Communication is key
A healthy, productive work environment cannot exist in your veterinary practice without effective communication. Hold daily, weekly, and/or monthly team meetings to give employees the opportunity to voice concerns or questions with one another, and learn any new information from practice leaders. Any changes to the policies or operations of your practice should be communicated to all members of the team as directly as possible. Give and seek feedback regularly. Fostering an environment of open communication can alert you to potential problems before they take root. This also empowers employees to have a voice and to take ownership of the workplace culture.

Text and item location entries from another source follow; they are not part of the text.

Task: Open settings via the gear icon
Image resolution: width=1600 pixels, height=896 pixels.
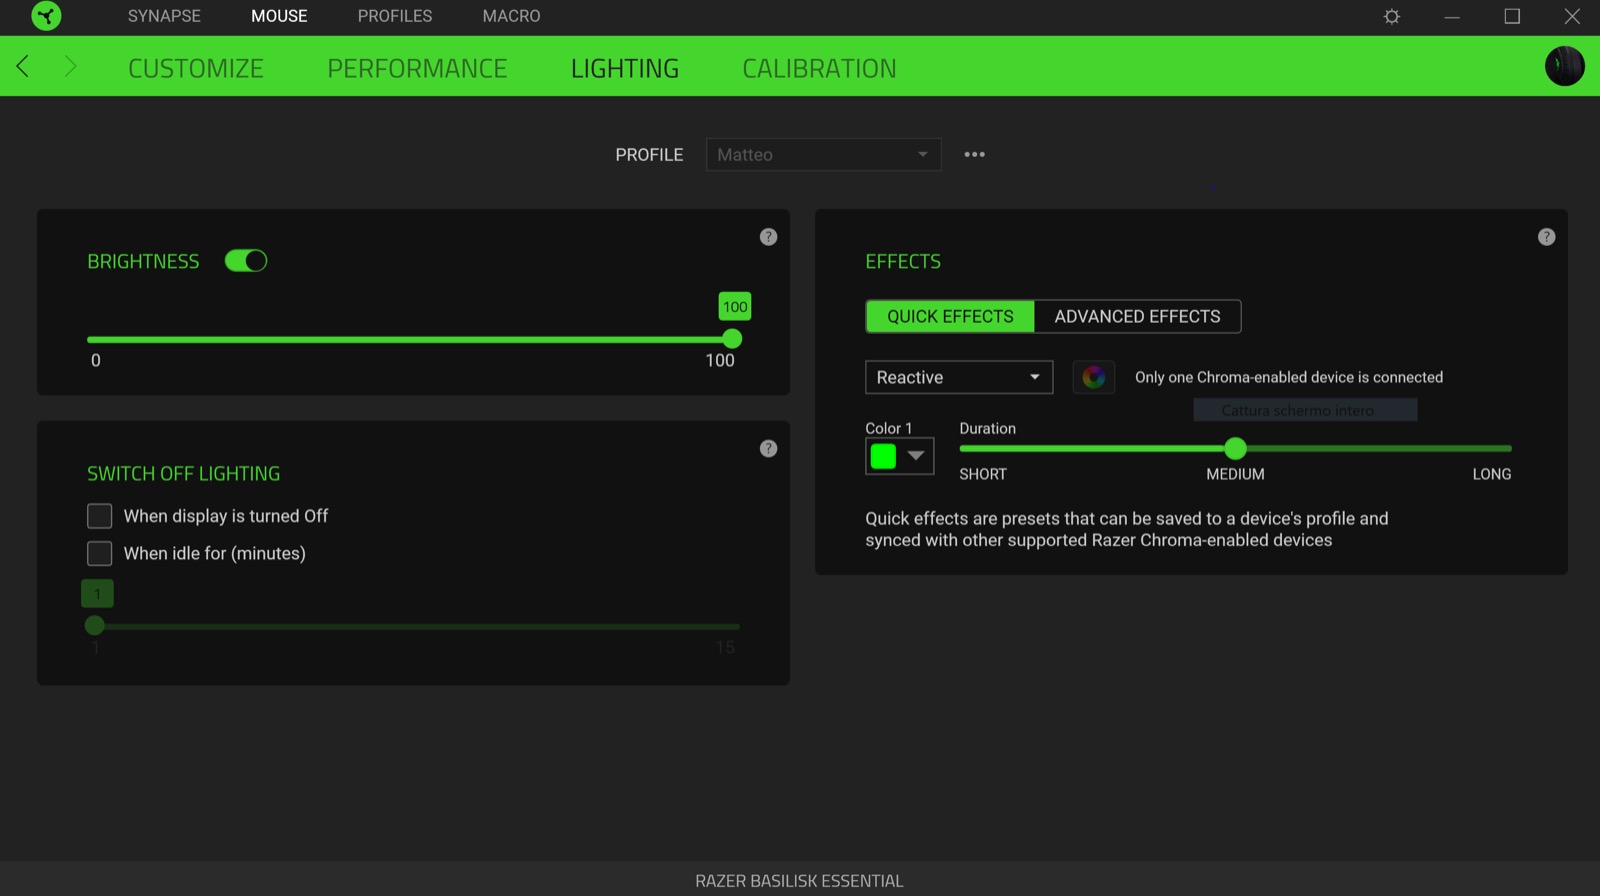Action: point(1391,16)
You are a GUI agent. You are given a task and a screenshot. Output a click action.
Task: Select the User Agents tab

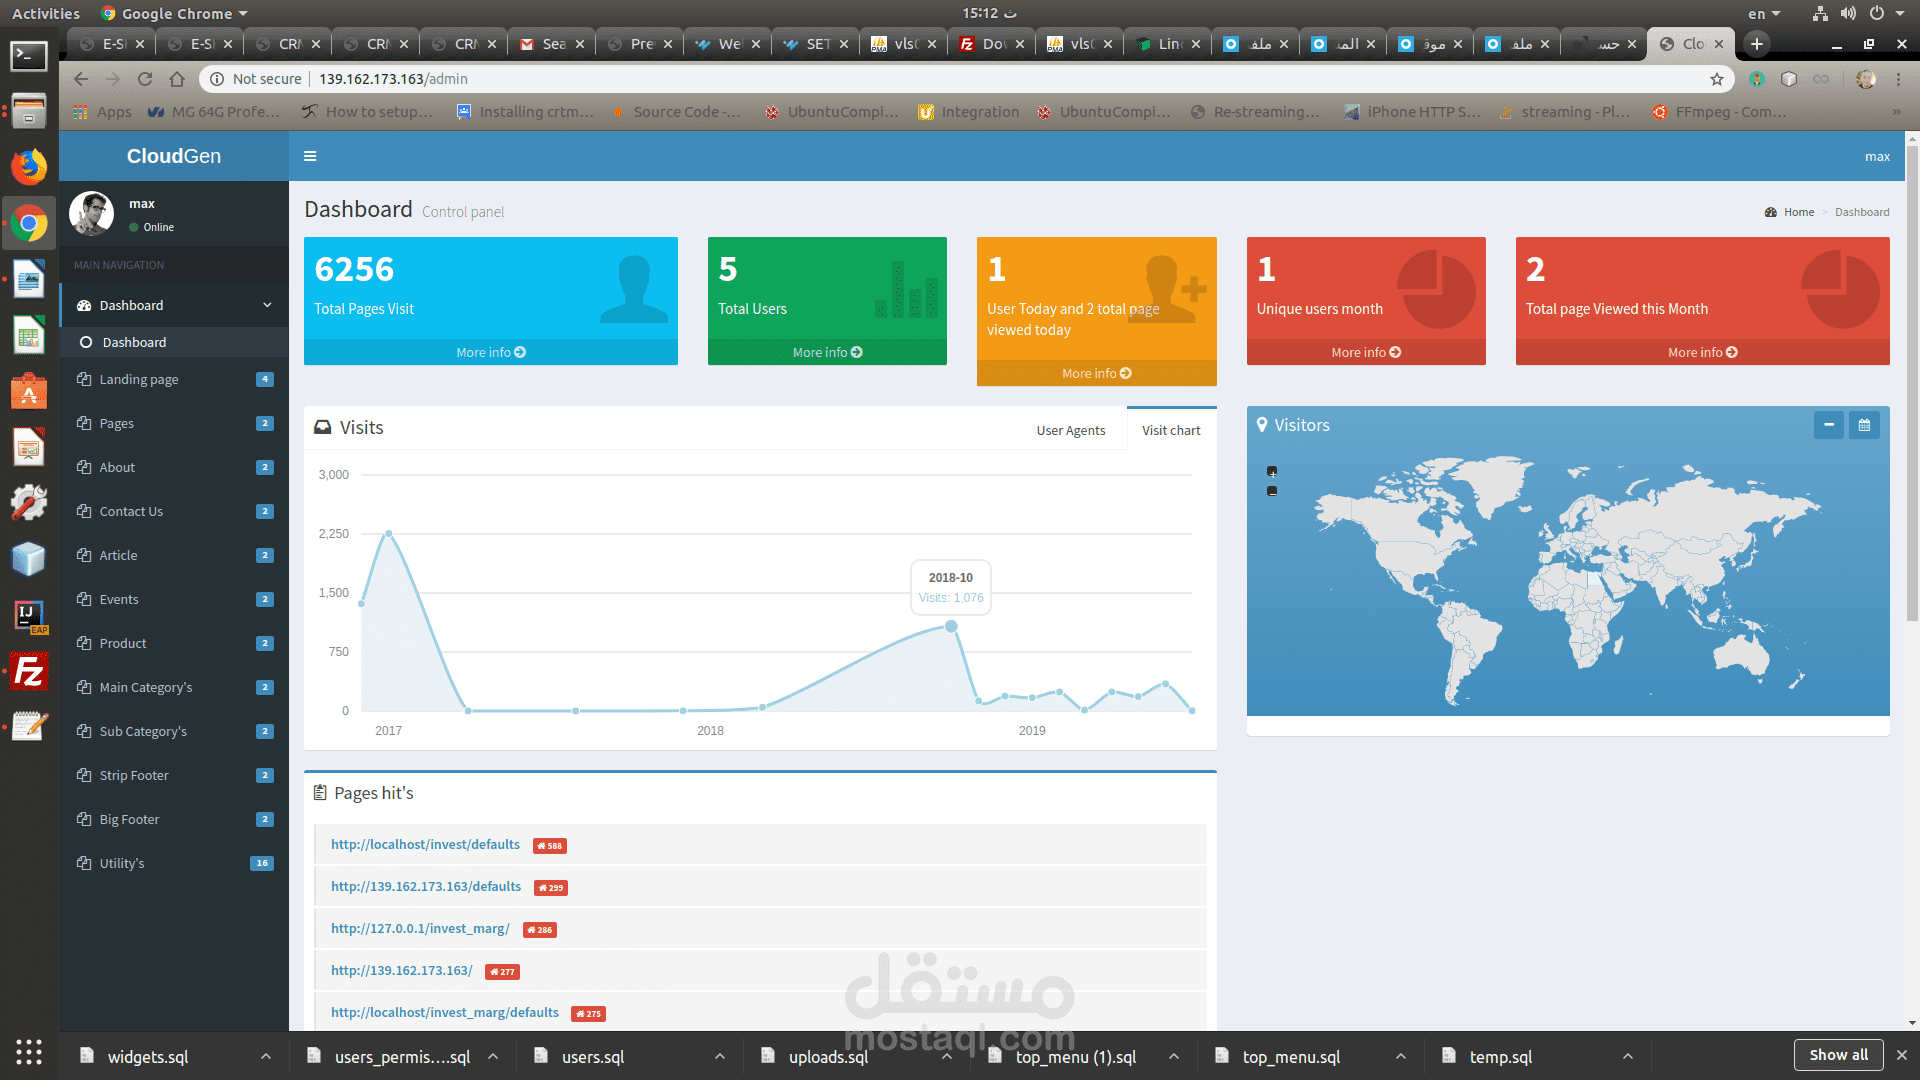pyautogui.click(x=1069, y=430)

Consider Your Hiring Practices
When hiring new staff members, it’s important to consider candidates’ values as well as their skill sets, because the members of your team will have a direct effect on your office’s culture. To determine if a potential hire is a cultural fit for your veterinary practice, ask questions about how they deal with frustration in the workplace, how they function within team dynamics, and how they go about resolving potential conflicts. Additionally, invest in your new hires by making sure they receive proper training about the office culture and values as well as the nuts and bolts of their job duties. When new staff are properly trained, they will be empowered to perform their jobs effectively, and existing employees will be free from the burden of compensating for their untrained counterparts.
Be Consistent
Be consistent about clinic policies, communication, and adherence to your values in order to create a non-toxic atmosphere. Consistency establishes clear expectations about policy enforcement and day-to-day operations at your clinic, reducing unnecessary frustration and resentment.. Consistent communication helps keep all members of your team informed and up to speed, and allows for improvements based on two-way feedback. Team meetings and feedback sessions become less meaningful when they are sporadic, so strive for a regular schedule. And being consistent about your values creates the culture of the workplace. It’s not enough to simply name a set of values; you must strive to live up to them every day.
Show Appreciation
When staff feel undervalued, it can lead to low morale and a toxic culture. Show appreciation for your staff’s efforts in public or in private, through whatever methods will be most meaningful to your team. Recognize your employees’ contributions and highlight the difference they make in the lives of their coworkers and the patients they care for.